I like the place; I liked it in the morning as a coffee house and I liked it in the evening as a restaurant. What I most liked about it aside from the rustic décor that I have already described in the Sleepy Monk post are the people. Crystal and Sean Corbin and Sean's brothers run the place and they are extremely warm and friendly people. Crystal is the chef and everyone else pitches in. And they seem to be having fun, which is something that you have to do to make a long run in this crazy business.

We Started with Delicious Soda Bread and Butter
If you're a wino, the wine list is extremely limited, but after all, the place is an Irish gastropub of sorts, so no big surprise there. The menu is also extremely limited with 5-6 appetizers and 5-6 entrées. I'm OK with that. As long as what you do is first rate, I can be OK with a menu that consists of a single item.

Domain Serene: Overpriced
Sean's brother Luke was our affable server and he brought us a couple of nice Riedel glasses without our having to ask when we ordered the Domaine Serene Evenstad 2008. Ann noted that not everyone was drinking from decent glassware. I enjoyed this juicy and highly ranked Pinot, but there is no bang for the buck. I've tasted scores of wines that I like better at a fraction of the price.

We started with Curried Mussels, which proved to be big plump Penn Cove mussels in a very tasty broth with shallots and cream. Crystal used a deft hand with the curry that other chefs have used to destroy dishes. Alas, the mussels were just slightly undercooked (another 60 seconds on the heat and they would have been perfect) and the tasty broth was too acidic for even a huge acid fiend like me. It was too dark inside the candlelit restaurant for the photo of the mussels to work.

We also had the roasted beet salad with greens, pickled onions, Cashel blue cheese, toasted hazelnuts, and a citrus vinaigrette on the sweet side with honey. The presentation surprised me: each of the ingredients was composed on top of the greens; I was expecting it all to be tossed together. Funny how we start to picture a dish before it is served! I loved this salad except for the beets. They were a bit woody and undercooked.

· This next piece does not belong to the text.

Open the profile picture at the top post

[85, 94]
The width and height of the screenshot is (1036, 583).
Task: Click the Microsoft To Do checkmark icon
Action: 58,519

Beet Salad: Nice Presentation, Vast Quantity
And oh by the way, the portions are vast. One appetizer would have been plenty.

Ling Cod on Potatoes
For one entrée, we ordered roasted ling cod with roasted fingerlings, grape tomatoes, some kind of shredded green (I couldn't see in the dark), and a very light creamy lemon sauce that Luke referred to as an aïoli. The ling cod was beautifully cooked, but wasn't seasoned, enough or at all it would seem. Moreover, I really didn't get the whole presentation of fish atop a pile of roasted potatoes with some grape tomatoes strewn about. Roasted potatoes and mild white fish just don't work in my culinary lexicon.

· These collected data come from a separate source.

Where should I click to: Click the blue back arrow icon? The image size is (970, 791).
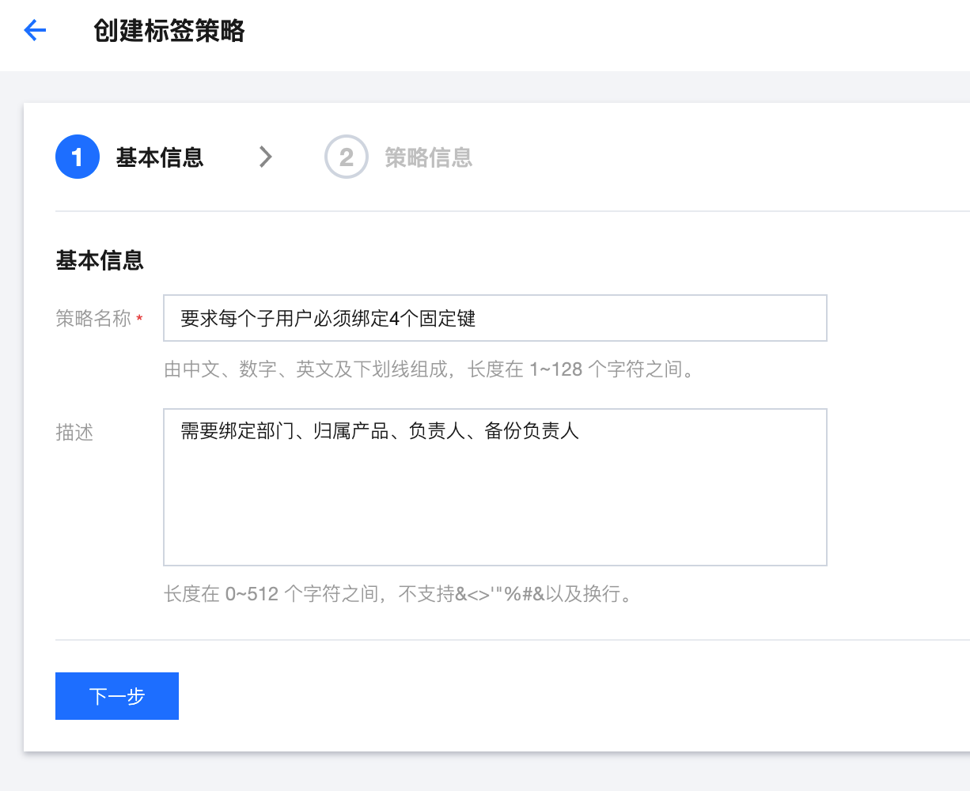(x=36, y=31)
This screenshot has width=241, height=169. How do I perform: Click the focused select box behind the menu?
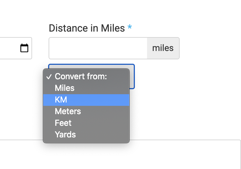pos(132,76)
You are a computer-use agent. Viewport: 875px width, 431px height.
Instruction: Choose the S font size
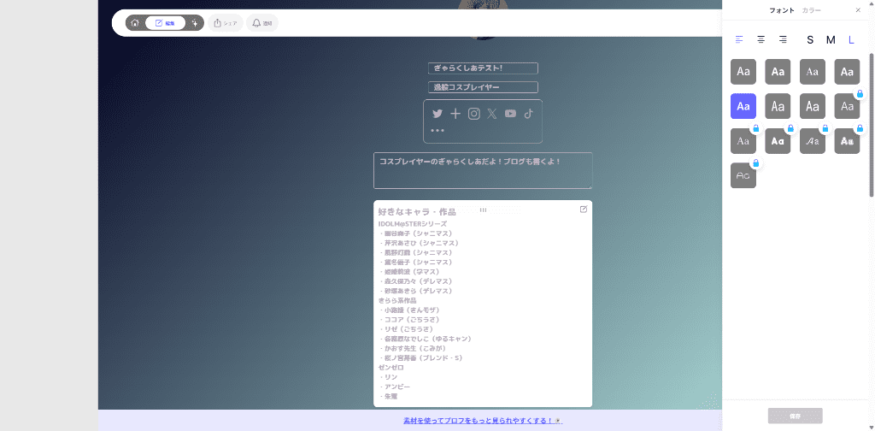coord(810,39)
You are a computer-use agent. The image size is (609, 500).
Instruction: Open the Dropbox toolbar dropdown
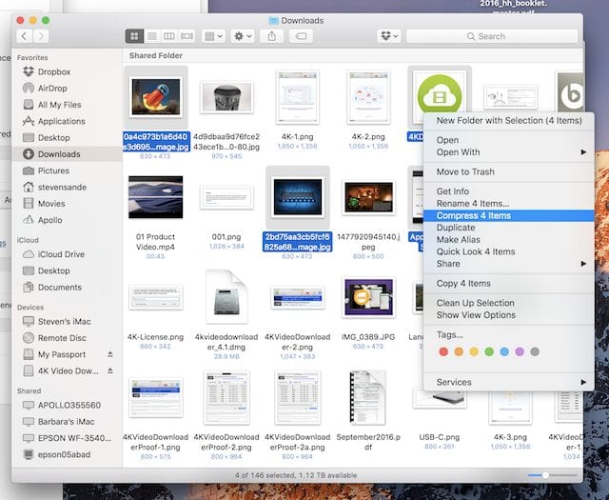point(387,36)
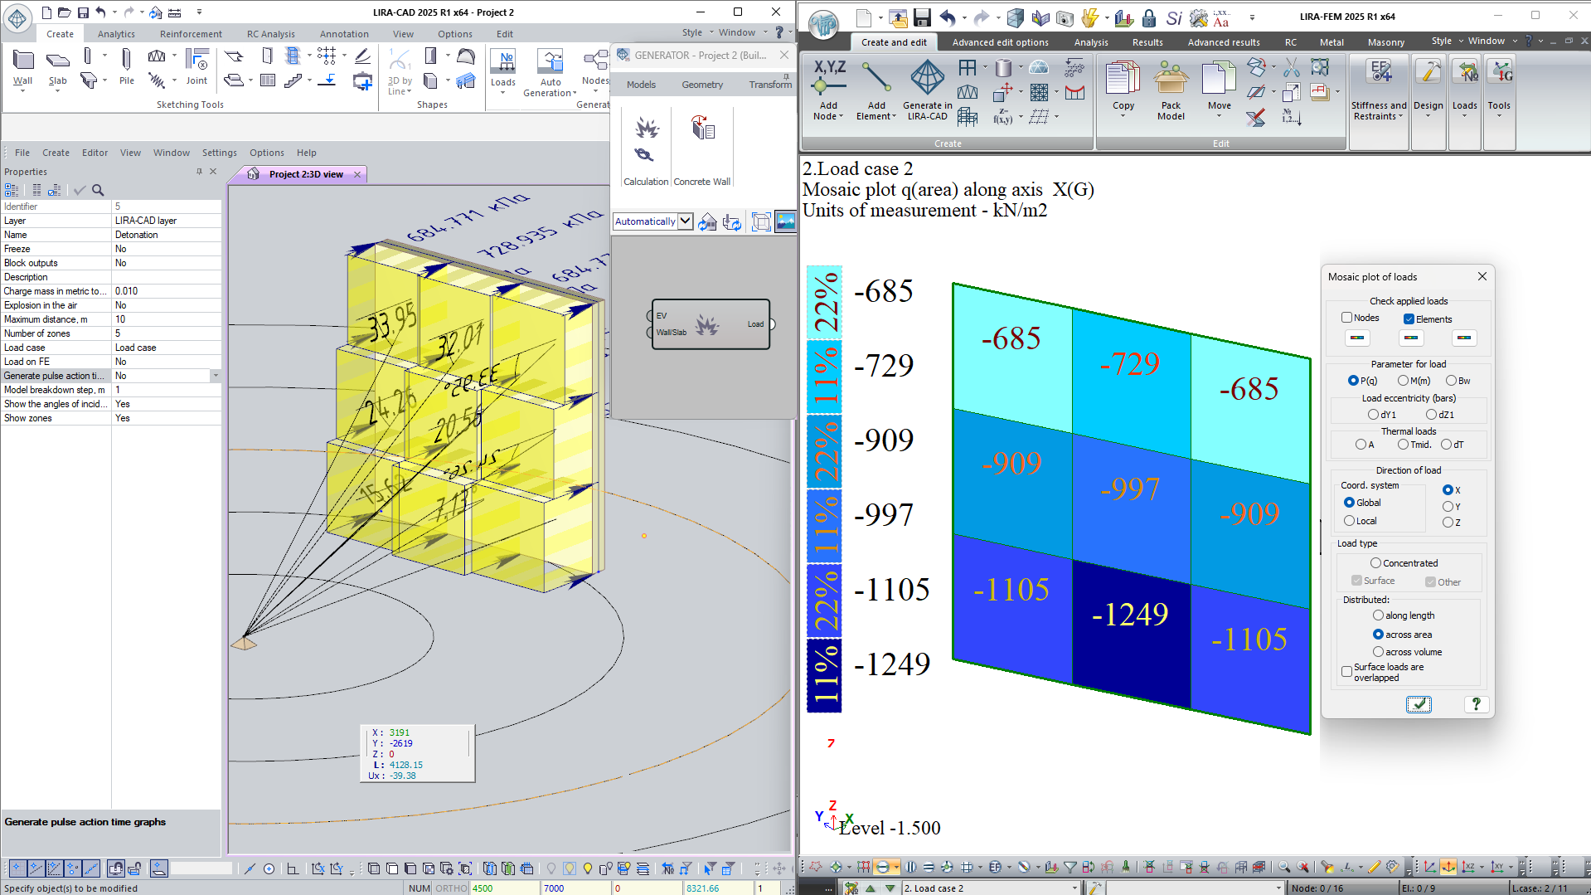Uncheck the Elements checkbox
The height and width of the screenshot is (895, 1591).
click(x=1409, y=319)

When I see roasted fingerlings on a menu like this, I think cop out. It seems the kind of dish you would throw on as a special at the last second because you need something to fill out the menu and that is all you have left in the cooler. It seems just the idea that I would have rejected out of hand in a menu meeting if one of the line cooks had brought it up. Now maybe take that lemon idea and do a lemon thyme-infused potato tart topped with greens and fish, maybe, maybe that's something to work with.

Irish Stew on Colcannon
It was a chilly evening and the Irish stew on colcannon sounded just about perfect for the weather. It turned out to be our least favorite dish of the meal, being too heavy on the sticky sauce which was somewhere between a glace and a demiglace. The sauce wanted to be lifted with some acidity to help offset the mouth-coating nature of the super-reduction. Sadly, I couldn't taste the lamb for the sauce.

After dinner, we spent a good while chatting with Crystal (and Sean) and swapping war stories and then took our leave into the chilly darkness to go back to the motel. All in all, we had a good meal despite the technical issues. We would go back, but more for the people than the food.